[Tweeters] Did You Fall or Was You Pushed
gibsondesign15 at gmail.com
Thu Nov 29 13:09:33 PST 2018
On Monday morning, after my midnight low- tide adventures, I woke up to
howling winds - the Sound wild with waves. So I thought I'd go down to Pt.
Wilson to check out the scene - to see how those fir tree's down there
achieved such wild shapes. Well the answer my friend is blowin' in the wind
and you don't need a weatherman to tell which way the wind blows if you
just take a walk.
My first stop, as usual, was the Marine Science Center pier, which was
exciting. The tide was pretty high by now, and the waves pretty big, for
here, and thrashing in at a rapid pace. The beach was loaded with all sorts
of flotsam and jetsam at the high tide mark.
I was trying to judge the wave height, which was difficult by eyeballing -
a lone Pelagic Cormorant was the only bird I saw on the water and provided
somewhat of a size reference - I guess the waves were around 4' tall or
so. Despite the conditions, the cormorant kept diving around the pier
The wind was pushing and shoving me around as I walked - didn't fall over -
and a little kid on a little bike having fun on the pier was achieving
impressive speeds without pedaling, just by being blown downwind. It was
blowing steady in the low 30's with higher gusts.
The high winds didn't deter the pier Rock Doves from flying in formation,
though they did have problems on the ground. In one of those 2 or 3 second
visual vignettes, I saw one Pigeon valiantly grabbing onto the turf to keep
from blowing up up and away, while it's neighbor just plain blew over. I've
never seen a Pigeon pushover before, that I can remember.
The fairly good-sized firs out on the point are fine examples of non-
resistance while holding your ground - sort of a tricky thing. Wind stress
makes them stronger, but one can only be so strong in the face of raging
winds - sometimes they gotta drop a branch to let the wind blow through,
creating the open forms of these trees.Quite beautiful, these wind - pruned
Out on the Strait side of the point the vast incoming tide had flattened
out all that wild Puget Sound stuff, The Red-Alders protected by the tall
till bluffs along North Beach were still showing alot of green leaves, but
those on the windward side of the hill had lost alot of 'em in the wind.

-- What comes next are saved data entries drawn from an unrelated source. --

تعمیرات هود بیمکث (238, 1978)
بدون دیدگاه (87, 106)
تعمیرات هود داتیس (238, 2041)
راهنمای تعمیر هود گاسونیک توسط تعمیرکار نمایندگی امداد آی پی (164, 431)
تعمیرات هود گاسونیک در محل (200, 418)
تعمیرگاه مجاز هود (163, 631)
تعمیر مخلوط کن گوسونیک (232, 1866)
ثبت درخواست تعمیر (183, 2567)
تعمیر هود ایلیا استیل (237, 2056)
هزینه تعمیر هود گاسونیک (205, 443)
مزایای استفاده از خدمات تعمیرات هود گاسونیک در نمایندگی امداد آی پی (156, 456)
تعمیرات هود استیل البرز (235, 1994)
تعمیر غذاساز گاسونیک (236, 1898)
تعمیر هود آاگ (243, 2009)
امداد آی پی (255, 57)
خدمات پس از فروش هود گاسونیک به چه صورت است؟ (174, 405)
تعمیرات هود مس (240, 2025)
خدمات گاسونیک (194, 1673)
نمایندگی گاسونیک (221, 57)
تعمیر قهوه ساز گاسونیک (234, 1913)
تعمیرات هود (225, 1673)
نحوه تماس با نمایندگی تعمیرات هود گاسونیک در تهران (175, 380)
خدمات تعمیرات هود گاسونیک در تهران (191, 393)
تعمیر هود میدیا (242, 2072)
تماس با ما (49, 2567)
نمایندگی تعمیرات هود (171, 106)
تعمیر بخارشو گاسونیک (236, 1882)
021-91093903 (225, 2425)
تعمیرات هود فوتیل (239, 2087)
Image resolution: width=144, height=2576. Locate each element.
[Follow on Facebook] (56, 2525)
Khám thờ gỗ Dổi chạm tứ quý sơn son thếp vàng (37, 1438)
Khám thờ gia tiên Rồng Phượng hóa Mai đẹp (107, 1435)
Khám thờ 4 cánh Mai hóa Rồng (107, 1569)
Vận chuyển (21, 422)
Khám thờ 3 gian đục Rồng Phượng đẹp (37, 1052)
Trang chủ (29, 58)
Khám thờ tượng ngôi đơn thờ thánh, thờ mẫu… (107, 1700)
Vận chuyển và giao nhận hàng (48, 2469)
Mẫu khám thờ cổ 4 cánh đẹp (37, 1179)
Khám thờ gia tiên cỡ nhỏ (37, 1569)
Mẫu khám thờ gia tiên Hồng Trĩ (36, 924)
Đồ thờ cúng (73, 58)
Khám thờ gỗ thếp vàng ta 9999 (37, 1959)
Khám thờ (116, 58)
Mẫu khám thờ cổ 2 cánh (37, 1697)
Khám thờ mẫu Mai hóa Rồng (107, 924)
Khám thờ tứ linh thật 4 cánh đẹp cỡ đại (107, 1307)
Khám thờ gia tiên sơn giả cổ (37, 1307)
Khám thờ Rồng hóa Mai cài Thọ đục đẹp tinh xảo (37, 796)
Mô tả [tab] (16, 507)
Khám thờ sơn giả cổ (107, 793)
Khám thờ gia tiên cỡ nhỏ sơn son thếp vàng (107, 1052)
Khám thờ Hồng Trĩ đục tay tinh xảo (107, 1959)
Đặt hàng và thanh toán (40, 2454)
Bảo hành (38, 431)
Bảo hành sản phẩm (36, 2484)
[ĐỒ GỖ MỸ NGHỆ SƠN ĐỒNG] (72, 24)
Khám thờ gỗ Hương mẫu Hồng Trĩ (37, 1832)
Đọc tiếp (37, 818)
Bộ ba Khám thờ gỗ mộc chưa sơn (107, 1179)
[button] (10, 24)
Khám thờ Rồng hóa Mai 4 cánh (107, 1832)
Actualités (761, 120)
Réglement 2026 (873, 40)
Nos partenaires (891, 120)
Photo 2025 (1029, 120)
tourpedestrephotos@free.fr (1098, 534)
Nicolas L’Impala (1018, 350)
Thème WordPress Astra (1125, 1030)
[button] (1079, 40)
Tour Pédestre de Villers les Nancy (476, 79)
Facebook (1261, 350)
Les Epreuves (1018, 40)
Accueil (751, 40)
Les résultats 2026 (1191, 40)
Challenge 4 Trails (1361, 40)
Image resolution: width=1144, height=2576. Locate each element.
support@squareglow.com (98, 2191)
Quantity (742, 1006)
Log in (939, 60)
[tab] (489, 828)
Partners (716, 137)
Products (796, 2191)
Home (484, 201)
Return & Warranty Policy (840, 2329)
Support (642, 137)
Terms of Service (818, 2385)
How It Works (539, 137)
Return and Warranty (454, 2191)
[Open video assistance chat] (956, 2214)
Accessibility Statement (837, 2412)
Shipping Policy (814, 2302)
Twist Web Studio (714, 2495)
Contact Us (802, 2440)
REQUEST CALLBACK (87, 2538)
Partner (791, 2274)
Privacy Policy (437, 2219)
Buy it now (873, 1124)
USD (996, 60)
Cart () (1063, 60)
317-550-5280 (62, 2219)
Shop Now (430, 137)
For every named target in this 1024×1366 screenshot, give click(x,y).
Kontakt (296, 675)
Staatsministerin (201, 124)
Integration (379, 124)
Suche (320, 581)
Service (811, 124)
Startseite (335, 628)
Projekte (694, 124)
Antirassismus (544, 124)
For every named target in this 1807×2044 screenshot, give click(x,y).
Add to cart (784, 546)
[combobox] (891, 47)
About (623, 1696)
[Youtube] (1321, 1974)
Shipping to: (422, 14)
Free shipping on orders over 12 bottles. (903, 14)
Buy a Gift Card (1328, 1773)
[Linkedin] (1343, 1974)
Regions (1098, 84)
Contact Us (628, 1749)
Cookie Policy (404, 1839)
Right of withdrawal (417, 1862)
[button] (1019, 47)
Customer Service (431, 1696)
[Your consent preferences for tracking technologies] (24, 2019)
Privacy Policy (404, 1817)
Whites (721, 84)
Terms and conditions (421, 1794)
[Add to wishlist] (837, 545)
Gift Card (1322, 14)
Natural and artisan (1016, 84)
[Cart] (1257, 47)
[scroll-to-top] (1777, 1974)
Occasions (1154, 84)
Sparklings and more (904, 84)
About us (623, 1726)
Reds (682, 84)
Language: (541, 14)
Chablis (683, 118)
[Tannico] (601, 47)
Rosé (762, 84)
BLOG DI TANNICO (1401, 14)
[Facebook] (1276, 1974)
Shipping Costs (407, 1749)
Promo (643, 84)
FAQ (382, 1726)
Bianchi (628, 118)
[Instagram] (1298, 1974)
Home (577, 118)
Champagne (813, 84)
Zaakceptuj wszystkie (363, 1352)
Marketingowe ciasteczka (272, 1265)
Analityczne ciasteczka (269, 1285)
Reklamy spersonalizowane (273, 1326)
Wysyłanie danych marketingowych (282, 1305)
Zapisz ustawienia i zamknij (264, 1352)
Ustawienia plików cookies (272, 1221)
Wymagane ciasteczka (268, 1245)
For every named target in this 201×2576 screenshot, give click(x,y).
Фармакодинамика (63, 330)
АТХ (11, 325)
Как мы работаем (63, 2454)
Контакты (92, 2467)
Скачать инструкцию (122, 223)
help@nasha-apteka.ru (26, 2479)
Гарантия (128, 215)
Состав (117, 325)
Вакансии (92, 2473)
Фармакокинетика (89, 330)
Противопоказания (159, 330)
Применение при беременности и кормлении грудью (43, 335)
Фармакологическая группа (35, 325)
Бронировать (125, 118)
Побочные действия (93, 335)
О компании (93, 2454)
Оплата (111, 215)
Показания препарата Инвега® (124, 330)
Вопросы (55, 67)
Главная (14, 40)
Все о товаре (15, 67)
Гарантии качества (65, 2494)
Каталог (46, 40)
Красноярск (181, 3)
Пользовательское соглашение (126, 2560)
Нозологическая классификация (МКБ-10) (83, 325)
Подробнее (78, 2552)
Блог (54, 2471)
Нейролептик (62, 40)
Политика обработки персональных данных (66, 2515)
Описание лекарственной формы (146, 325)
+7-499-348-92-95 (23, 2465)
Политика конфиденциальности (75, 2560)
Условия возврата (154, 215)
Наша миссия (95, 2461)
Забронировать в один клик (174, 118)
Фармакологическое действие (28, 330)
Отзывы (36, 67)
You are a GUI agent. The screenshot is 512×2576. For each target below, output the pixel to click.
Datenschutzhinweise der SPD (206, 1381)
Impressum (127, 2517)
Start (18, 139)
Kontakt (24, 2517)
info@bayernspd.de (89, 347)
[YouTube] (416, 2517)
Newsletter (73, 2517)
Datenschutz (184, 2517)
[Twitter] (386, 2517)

Back at the ranch, the hedgerow Douglas Hawthorne had most of it's
orange-red leaves pushed off by the wind finally, while the gold willow
leaves mostly hang on.
Also at home the wind was no detriment to the neighbor Eagles in the air,
but they avoided their exposed viewing tree and hung out in more sheltering
trees by the nest. In the evening a single dark Merlin zoomed through the
'hood, as the Eagles provided loud background music.